▸ Stored records
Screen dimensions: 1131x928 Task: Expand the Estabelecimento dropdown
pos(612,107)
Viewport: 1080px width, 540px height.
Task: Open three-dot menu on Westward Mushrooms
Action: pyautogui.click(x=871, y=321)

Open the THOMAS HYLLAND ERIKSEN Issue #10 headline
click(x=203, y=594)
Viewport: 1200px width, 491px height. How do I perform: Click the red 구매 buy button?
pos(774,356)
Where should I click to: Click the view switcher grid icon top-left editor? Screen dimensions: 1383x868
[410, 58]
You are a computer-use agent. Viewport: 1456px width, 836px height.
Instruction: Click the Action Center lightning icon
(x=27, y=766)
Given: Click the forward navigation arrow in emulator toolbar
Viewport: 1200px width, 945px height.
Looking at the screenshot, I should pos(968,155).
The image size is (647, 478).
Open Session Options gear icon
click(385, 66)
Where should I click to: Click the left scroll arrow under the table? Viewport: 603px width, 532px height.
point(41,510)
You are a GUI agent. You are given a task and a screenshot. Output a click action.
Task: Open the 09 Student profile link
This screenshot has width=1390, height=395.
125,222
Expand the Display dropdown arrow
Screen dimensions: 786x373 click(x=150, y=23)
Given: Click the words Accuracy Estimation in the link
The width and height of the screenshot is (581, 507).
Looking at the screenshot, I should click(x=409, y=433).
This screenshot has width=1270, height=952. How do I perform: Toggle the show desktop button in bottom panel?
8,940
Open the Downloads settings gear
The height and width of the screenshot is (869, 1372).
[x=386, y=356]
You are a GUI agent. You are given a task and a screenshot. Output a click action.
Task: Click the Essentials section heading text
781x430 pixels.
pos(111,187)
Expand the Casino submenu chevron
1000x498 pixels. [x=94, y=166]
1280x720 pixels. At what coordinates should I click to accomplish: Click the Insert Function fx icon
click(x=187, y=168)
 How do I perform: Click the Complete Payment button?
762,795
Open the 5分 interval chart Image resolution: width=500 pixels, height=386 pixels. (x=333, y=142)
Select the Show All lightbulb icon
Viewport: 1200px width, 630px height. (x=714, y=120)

▸ What is required
Exact reproduction is required: output the lines from the start of the entries above through the line with "You are a computer-use".

▸ Expected output
Screen dimensions: 1131x928 Task: Expand the Estabelecimento dropdown
pos(612,107)
Viewport: 1080px width, 540px height.
Task: Open three-dot menu on Westward Mushrooms
Action: pyautogui.click(x=871, y=321)

Open the THOMAS HYLLAND ERIKSEN Issue #10 headline
click(x=203, y=594)
Viewport: 1200px width, 491px height. How do I perform: Click the red 구매 buy button?
pos(774,356)
Where should I click to: Click the view switcher grid icon top-left editor? Screen dimensions: 1383x868
[410, 58]
You are a computer-use agent. Viewport: 1456px width, 836px height.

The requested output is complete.